Пять северо-восточных монстров за пять недель. Справедливости ради надо сказать, что Бостон принял их как личное оскорбление. Бостон винил во всем ураган «Эль-Ниньо» или «Ла-Нинья», глобальное потепление, ископаемое топливо, коррупционеров из Капитолия, проклятущую географию города. Бостон винил во всем нью-йоркских «Янкиз», просто потому что.
Длинное нижнее белье, шерстяные свитеры, пуховики, балаклавы. Весь Бостон набивался в вагоны метро, утопая в поту и негодовании. Бостон – и в лучшие-то дни не самый приятный город – становился все сварливее. Раздражение витало в воздухе, как ядовитый газ. Прочищайте вентиляцию! Блокировка вентиляционных отверстий может привести к отравлению угарным газом. Раздражение было как инстинкт, психологическая реакция на известные явления – точку росы, предельную точку испарения, атмосферное давление – и те, которым еще не дали определений.
МЕЖДУ ТЕМ ВСЯ ОСТАЛЬНАЯ ЖИЗНЬ ШЛА СВОИМ ЧЕРЕДОМ. Клаудия слишком много работала и слишком мало спала. Она записывалась на приемы (к парикмахеру, зубному и маммологу), ходила в душ и занималась стиркой. Расчищала тротуар и посыпала его солью, читала газеты и ела тосты. В каждый второй выходной она ездила к Стюарту в Андовер поесть стейков и потрахаться. (Иногда они смотрели кино.) Раз или два в неделю снегоуборщик хоронил в сугробе ее машину. Раз или два в неделю она ее откапывала. Все это занимало время.
Горячая линия в клинике продолжала трезвонить. Презервативы рвались, яйцеклетки оплодотворялись, месячные приходили или не приходили. Симптомы проявлялись, усугублялись и требовали внимания. Безразличное к погоде тело всячески напоминало о себе.
Каждое утро на Мерси-стрит собирались протестующие. Пухляш перебирал четки – хороший человек, доброжелательный. Он носил обручальное кольцо. Клаудия представляла, что он женат много лет – или уже вдовец, – что на пенсии ему одиноко и он жаждет сделать какое-нибудь доброе дело. Он участливо беседовал с молодыми женщинами у клиники, не понимая, что большинство из них вовсе не были беременны.
С женским телом так много возни. Пухляш, у которого его не было, скорее всего, этого не осознавал. Женщины постоянно таскаются по врачам только ради того, чтобы все работало как надо. В любой день в клинике их было полно: женщины всех цветов и возрастов сидели, засунув ноги в стремена кресла в ожидании ежегодных страданий. Будь у них право голоса в этом деле, они бы с большой радостью пропустили эти манипуляции.
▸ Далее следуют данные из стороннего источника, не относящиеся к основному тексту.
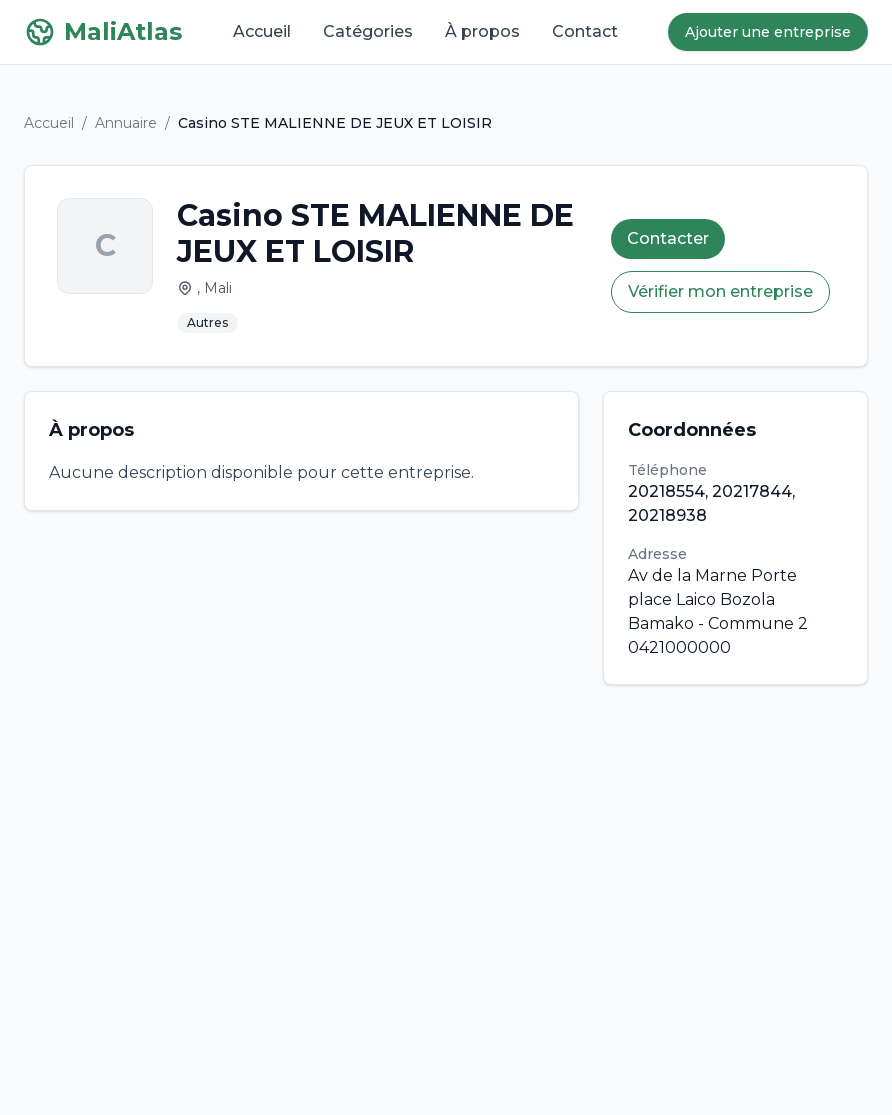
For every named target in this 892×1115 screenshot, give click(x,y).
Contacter (668, 238)
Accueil (262, 31)
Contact (585, 31)
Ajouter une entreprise (768, 32)
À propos (482, 31)
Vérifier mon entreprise (720, 291)
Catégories (368, 31)
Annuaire (126, 123)
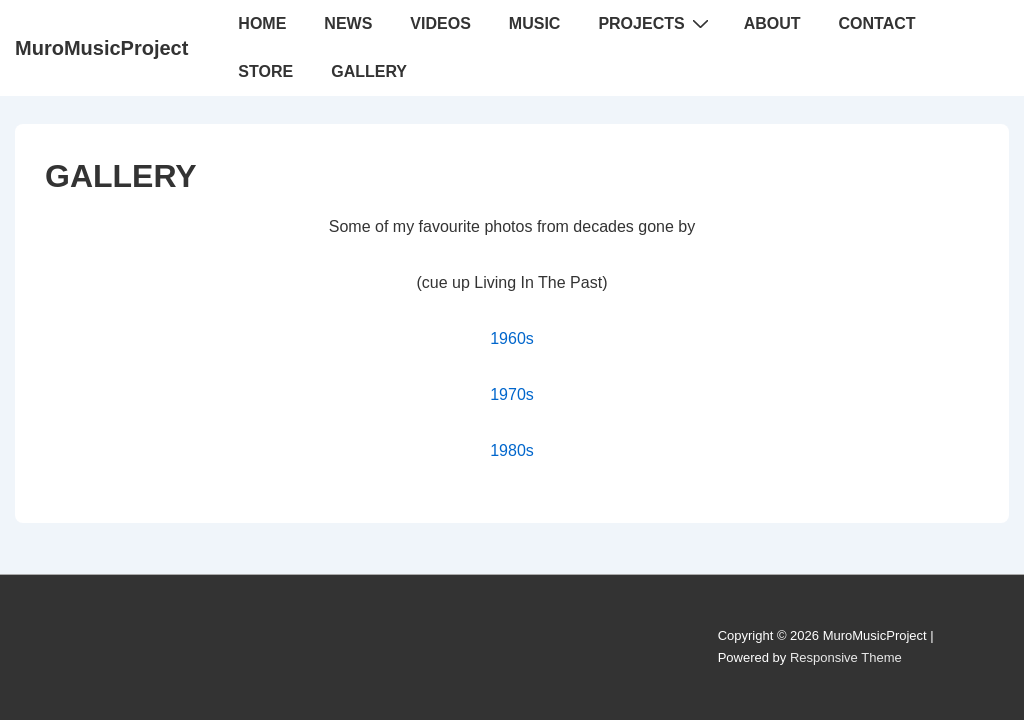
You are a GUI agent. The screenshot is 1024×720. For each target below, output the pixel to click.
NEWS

Приносите свою матку на ежегодный осмотр. В противном случае можете потерять гарантию.
Но собиравшихся на тротуаре протестующих не интересовали все эти унылые медицинские реалии. Только аборты, только личные трагедии незнакомок. Все остальное было слишком банально, слишком приземленно: грязная работенка, всякие выделения, гормоны и цикличные протечки, обыденные (дорогие, унизительные, иногда спасительные) медицинские вмешательства, которых требует женский организм.
Толпе на тротуаре этого было не объяснить. И Клаудия даже не пыталась.
ХАННЕ Р. БЫЛО СЕМНАДЦАТЬ. Высокая, худенькая старшеклассница из Плимута с шелковистыми волосами и безупречной фигурой. По данным из ее медицинской карты, она была на шестой неделе.
Ханна. Это имя по непонятным причинам стало очень популярно. Для девочек-заучек поколения Клаудии Ханна была домработницей из детективов про Нэнси Дрю, а теперь внезапно Ханны были на каждом шагу.
– Присаживайся, – сказала Клаудия. – Сначала мы побеседуем вдвоем, а когда закончим, Мэри пригласит твоих родителей или законного представителя, чтобы подписать согласие. Все, что ты мне сегодня расскажешь, останется в тайне, но если ты сообщишь мне, что кто-то причиняет тебе вред, не заботится о тебе или что ты собираешься что-то с собой сделать, мне придется сообщить об этом, чтобы убедиться, что с тобой ничего не случится.
Она убедилась, что Ханна сама решила сделать аборт и что к этому решению ее никто не принуждал. Она пошагово объяснила процедуру. После нее у Ханны может быть небольшое кровотечение. Цикл в течение нескольких месяцев, скорее всего, будет нерегулярный.
Ханна впитывала информацию молча. Она казалась неестественно спокойной.
– Есть вопросы? – спросила Клаудия.
– Да нет, – ответила Ханна.
Это был вопрос или утверждение? С девочками-подростками никогда не знаешь наверняка. Кажется, что в любой ситуации они ищут согласия, подтверждения, одобрения. Ждут, что их убедят в том, что они не ошибаются.
Ханна уставилась на коробку с бумажными салфетками на столе Клаудии.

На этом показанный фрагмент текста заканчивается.